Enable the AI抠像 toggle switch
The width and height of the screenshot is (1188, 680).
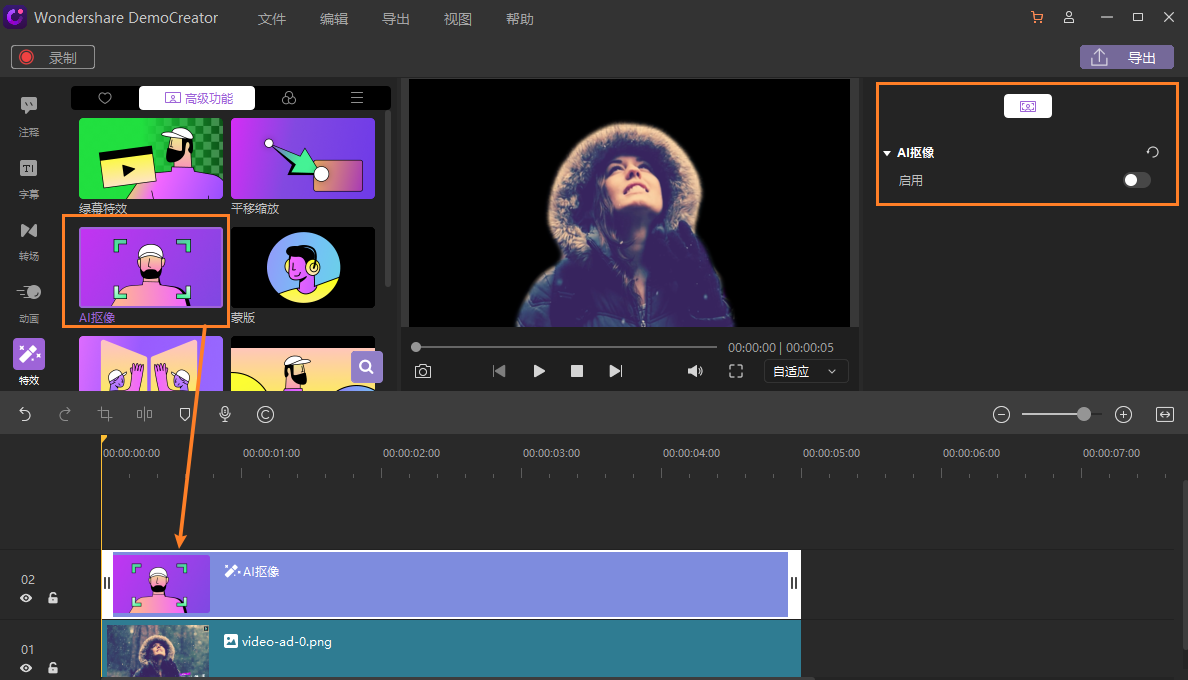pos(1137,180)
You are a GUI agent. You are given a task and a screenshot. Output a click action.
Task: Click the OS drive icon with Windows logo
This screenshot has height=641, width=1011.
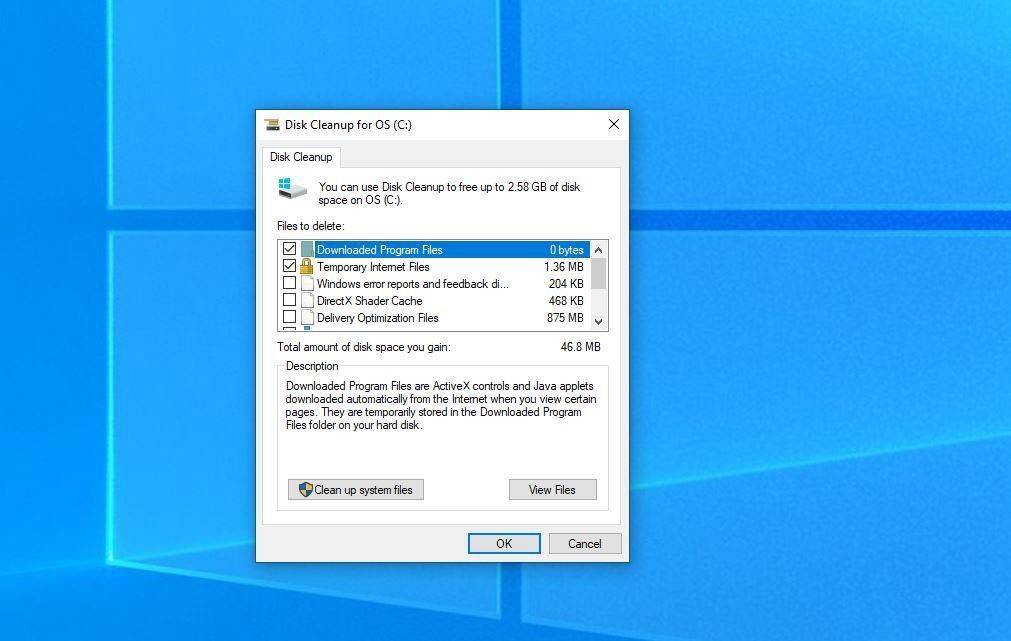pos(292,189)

◆ Activity:
Your output must reproduce the material above in full, with no pictures.

◆ Exercise response:
Enable the AI抠像 toggle switch
The width and height of the screenshot is (1188, 680).
pos(1137,180)
You are a GUI agent. You are given a task and a screenshot. Output a click action.
Task: Click the OS drive icon with Windows logo
This screenshot has height=641, width=1011.
pos(292,189)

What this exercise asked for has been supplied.